Thinking About Preaching
THINKING ABOUT PREACHING
Michael J TownsendThis is not a text book on how to preach, although there is much wisdom and help for the preacher. It is aimed chiefly at those ‘who want to explore whether God is calling them to preach’; those who want to test their gifting as ‘apprentice preachers’.
In recent years there has been an increasing number of books on preaching, some of them practical aids and others more systematic and theological. All are welcome at a time when the phrase ‘to preach’ is so often used negatively and dismissively as a term of abuse. Modern communication, educational method and the supposed narrowness of the contemporary attention span have too often undermined confidence in the art of preaching, with sermons reduced to five minute homilies, ten minute cosy chats and superficial commentaries on the state of the nation. Talking heads, unless you are Arnold Bennett, Billy Connolly or Victoria Wood, are assumed to be boring or condescendingly ‘preachy’.
The Church of England has not always helped by so concentrating on the presence of Christ in the breaking of the bread that too often there has been little expectation of finding and hearing him in the opening of the Word. We need to regain our confidence in the Ministry of the Word and a powerful and relevant proclamation of Good News in the call to preach.
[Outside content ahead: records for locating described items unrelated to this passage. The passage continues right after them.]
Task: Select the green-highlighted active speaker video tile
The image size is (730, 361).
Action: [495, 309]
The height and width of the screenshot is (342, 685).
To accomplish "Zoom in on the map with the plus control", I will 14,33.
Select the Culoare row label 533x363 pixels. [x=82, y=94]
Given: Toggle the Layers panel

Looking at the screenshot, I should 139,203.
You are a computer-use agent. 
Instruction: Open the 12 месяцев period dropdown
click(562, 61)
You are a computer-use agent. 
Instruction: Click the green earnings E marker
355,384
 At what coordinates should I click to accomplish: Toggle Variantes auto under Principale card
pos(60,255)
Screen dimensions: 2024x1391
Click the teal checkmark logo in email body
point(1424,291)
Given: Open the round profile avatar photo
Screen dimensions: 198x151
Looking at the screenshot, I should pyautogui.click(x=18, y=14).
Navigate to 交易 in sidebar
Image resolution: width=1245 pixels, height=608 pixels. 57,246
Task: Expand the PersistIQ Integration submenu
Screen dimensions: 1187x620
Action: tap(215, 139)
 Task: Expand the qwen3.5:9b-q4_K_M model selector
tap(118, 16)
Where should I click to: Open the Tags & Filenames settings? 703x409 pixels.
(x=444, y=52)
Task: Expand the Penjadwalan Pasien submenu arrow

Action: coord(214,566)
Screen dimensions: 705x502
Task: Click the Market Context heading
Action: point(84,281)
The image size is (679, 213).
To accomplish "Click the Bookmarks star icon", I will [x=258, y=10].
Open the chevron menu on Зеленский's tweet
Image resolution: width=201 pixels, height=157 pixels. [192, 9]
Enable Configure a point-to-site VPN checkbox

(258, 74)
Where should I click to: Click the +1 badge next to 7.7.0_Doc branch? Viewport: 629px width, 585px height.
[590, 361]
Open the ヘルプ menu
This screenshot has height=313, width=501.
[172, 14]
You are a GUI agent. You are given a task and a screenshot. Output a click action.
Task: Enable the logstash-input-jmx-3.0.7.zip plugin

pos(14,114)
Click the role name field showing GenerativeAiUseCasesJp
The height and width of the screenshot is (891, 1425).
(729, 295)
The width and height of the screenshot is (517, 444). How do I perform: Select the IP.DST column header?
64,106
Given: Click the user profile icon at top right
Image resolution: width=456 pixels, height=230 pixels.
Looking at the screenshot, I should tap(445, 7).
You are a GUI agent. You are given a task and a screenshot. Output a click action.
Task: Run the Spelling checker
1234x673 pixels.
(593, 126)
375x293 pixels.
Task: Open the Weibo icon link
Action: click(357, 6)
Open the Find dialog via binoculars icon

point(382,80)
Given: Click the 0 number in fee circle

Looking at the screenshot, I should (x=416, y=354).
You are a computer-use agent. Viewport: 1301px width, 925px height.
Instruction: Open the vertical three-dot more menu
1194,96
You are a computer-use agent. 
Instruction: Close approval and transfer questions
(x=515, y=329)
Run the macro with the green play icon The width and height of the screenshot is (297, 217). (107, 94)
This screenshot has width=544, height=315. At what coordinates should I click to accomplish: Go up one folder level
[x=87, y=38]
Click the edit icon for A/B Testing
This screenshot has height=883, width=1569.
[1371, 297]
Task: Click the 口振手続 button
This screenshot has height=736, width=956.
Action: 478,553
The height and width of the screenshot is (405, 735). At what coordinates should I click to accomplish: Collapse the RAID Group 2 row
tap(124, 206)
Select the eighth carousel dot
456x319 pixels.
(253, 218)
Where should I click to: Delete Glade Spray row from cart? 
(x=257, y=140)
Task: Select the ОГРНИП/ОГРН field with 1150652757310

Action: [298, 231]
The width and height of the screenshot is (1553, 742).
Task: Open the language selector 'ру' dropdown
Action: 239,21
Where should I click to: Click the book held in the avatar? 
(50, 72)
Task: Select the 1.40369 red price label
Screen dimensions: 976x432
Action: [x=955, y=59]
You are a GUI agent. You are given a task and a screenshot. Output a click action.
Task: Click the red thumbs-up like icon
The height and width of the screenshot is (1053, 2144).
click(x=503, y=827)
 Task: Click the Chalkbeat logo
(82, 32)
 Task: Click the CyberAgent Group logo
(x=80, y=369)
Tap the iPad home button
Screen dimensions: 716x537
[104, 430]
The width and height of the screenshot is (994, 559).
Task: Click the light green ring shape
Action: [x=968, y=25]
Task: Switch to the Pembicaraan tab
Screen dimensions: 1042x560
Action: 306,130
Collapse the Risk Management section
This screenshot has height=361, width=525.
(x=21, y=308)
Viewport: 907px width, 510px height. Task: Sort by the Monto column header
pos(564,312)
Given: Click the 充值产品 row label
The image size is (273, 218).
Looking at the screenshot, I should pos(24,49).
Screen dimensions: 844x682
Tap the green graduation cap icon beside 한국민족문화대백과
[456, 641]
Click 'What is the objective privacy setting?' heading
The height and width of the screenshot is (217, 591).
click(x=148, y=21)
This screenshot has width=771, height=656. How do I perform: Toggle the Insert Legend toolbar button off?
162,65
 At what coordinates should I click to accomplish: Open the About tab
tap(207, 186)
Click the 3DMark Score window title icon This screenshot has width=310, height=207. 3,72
Michael Townsend is himself a very experienced preacher and Superintendent Minister of the Grimsby and Cleethorpes circuit. He firmly believes that preaching is a call, gift and challenge from God and a promise of the Holy Spirit’s power. It is much more than a skill to be employed. If God has called, and the Church has recognised that calling, then the congregation has a duty, need and vocation to listen and respond.
However, this is not a text book on how to preach, although there is much wisdom and help for the preacher. It is aimed chiefly at those ‘who want to explore whether God is calling them to preach’; those who want to test their gifting as ‘apprentice preachers’. Experienced preachers who want to review their own progress in and renew enthusiasm for their ‘glorious task’ will also be greatly helped.
This is a deeply thoughtful and simply written reflection on the preacher’s calling. Townsend avoids technical language and is always accessible. He recognises that the preacher is a ‘real human being’, who is affected by the things that affect the congregation, and who has ‘doubts and uncertainties as well as sins and weaknesses’. This is all part of the honesty, self awareness and humility required of the authentic preacher.
I warmly recommend this concisely written book to any who are exploring or renewing their vocation as preachers. It will be especially useful to Church of England Readers and Methodist local Preachers.